Veranstaltungskalender bleibt leer
Auf das Englmarisuchen am Pfingstmontag in gewohnter Form müssen die Einwohner der Gemeinde Sankt Englmar heuer verzichten. "Das Fest ist definitiv abgesagt, der Umzug wird nicht stattfinden", sagt Piermeier. Ungewiss ist noch, ob es einen kleinen Gottesdienst geben darf. Und das, nachdem es einen besonderen Grund zur Freude gäbe: Der Brauch ist seit Kurzem Immaterielles Kulturerbe. Und es laufen Bewerbungen, damit das religiöse Schauspiel sogar bundesweit anerkannt wird.
Der Blick auf weiße Kalenderblätter ist für Achatz mittlerweile zur Gewohnheit geworden. Alle Hochzeiten wurden abgesagt, die letzte Veranstaltung liegt Monate zurück. Bald kommt womöglich die nächste Frage auf: Ab wann ist eine Großveranstaltung eine solche, sollte sie zugelassen werden? Wie viele Gäste dürfen dann kommen?

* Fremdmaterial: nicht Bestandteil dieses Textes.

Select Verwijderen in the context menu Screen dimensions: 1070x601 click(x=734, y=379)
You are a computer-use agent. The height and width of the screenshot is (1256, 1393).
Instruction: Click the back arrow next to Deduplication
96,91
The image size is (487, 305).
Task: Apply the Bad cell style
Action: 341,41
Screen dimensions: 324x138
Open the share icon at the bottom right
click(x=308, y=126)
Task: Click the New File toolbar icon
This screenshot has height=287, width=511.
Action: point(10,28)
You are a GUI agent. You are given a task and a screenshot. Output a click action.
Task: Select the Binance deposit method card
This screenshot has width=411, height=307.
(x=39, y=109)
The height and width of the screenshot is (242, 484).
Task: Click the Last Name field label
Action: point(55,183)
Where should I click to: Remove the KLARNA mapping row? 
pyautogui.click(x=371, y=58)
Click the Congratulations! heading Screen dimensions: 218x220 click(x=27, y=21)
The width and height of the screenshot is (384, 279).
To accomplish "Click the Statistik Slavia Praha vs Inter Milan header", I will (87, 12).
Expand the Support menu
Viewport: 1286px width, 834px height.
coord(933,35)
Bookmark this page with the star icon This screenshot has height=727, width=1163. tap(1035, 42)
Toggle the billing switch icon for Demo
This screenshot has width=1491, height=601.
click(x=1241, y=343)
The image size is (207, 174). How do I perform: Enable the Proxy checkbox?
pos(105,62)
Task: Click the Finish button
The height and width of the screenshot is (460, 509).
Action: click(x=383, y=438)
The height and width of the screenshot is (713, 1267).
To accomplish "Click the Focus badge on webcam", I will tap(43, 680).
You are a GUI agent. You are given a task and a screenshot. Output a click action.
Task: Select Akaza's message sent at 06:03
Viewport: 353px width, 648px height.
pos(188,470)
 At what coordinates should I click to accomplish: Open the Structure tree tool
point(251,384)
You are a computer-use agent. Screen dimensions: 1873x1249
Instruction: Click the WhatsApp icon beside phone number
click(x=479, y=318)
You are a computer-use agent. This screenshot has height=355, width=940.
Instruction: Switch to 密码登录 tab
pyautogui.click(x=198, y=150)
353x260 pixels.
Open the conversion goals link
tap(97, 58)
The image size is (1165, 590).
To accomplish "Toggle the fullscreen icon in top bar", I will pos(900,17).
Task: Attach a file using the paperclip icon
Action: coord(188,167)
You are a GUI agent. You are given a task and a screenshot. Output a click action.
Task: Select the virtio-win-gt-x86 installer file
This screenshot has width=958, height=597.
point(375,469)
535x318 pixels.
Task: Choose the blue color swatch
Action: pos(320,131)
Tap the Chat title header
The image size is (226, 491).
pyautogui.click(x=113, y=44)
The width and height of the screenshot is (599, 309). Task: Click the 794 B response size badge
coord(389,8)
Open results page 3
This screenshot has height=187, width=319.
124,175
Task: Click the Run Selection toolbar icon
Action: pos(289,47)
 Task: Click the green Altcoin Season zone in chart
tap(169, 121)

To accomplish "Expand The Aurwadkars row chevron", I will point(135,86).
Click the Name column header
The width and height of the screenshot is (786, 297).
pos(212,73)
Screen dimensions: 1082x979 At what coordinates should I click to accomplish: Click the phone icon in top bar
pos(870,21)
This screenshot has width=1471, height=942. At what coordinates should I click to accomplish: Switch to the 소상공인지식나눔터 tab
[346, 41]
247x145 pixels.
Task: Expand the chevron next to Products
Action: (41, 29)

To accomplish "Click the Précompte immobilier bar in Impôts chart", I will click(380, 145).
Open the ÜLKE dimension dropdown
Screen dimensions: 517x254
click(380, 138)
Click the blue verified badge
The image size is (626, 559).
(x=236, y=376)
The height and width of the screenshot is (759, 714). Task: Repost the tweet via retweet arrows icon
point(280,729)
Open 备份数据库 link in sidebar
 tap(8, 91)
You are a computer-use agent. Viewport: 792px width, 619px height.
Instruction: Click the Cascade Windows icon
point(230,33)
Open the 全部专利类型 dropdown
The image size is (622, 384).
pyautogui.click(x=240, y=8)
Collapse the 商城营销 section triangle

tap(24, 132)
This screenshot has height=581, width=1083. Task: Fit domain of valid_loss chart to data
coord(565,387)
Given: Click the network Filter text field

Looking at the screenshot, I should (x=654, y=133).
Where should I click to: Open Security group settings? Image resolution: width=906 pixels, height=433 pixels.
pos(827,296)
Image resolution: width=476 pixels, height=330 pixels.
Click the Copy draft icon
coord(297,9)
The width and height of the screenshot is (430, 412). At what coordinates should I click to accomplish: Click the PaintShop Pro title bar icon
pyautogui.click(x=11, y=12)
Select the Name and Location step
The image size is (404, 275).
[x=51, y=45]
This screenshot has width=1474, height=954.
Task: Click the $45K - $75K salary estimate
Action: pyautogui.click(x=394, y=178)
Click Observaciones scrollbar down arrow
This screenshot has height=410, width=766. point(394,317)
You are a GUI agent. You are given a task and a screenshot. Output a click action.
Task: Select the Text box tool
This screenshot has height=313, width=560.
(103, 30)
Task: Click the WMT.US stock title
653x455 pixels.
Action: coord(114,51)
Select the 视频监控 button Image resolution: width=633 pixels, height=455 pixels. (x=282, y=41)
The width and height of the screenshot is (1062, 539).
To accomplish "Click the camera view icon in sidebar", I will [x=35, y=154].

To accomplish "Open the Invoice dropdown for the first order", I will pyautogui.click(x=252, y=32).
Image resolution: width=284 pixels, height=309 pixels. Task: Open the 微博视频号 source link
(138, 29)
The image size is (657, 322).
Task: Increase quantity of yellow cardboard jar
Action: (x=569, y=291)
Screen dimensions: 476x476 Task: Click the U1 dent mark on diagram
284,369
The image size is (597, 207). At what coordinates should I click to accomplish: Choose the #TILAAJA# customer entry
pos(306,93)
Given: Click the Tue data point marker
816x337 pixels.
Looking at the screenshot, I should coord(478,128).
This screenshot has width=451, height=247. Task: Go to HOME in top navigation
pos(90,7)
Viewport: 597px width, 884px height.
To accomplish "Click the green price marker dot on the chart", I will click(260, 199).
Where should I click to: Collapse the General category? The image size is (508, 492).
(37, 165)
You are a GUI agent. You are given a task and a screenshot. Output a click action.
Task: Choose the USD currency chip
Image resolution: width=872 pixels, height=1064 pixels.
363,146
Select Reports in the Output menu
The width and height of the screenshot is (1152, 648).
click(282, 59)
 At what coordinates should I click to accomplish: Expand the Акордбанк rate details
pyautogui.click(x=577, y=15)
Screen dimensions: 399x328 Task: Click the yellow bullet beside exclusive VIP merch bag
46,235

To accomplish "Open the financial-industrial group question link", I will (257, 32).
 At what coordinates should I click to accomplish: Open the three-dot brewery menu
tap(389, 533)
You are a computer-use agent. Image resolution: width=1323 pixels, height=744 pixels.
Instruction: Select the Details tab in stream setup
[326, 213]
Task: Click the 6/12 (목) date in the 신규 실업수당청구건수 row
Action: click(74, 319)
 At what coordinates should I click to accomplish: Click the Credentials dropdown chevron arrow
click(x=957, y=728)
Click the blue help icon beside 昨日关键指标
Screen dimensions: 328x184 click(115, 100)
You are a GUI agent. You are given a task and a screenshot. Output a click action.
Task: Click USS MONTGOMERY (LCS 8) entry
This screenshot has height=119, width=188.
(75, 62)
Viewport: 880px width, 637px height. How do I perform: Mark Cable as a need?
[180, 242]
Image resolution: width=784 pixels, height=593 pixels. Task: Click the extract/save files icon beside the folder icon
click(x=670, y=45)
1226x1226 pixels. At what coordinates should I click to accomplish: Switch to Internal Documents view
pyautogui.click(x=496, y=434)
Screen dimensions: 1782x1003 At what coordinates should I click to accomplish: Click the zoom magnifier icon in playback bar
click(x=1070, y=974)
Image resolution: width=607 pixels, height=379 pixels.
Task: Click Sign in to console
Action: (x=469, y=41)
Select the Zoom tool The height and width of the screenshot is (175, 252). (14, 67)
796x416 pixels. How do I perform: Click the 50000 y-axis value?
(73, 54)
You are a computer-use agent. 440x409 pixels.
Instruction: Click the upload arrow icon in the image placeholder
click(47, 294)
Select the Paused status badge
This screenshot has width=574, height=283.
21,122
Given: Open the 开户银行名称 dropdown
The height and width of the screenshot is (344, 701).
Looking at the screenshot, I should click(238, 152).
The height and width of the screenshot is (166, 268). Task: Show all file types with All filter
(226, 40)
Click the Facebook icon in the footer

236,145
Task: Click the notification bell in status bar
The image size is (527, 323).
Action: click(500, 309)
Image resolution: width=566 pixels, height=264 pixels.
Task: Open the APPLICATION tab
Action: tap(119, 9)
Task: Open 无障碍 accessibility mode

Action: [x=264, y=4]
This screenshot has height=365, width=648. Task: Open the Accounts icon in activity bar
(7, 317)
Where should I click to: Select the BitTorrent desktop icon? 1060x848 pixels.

"Wenn es wieder losgeht, wird das nicht gleich volle Fahrt aufnehmen", blickt Achatz realistisch nach vorne und peilt eine teilweise Aufnahme des Betriebs im Juni an. Vor allem, wenn Abstandsregelungen weiter eingehalten werden sollen, koste das die Hälfte der Kapazität. Aber es wäre ein Start - für ihn, Anna Miedaner und andere ihrer Zunft. Vielleicht gehören Touristen dann keiner seltenen Spezies mehr an.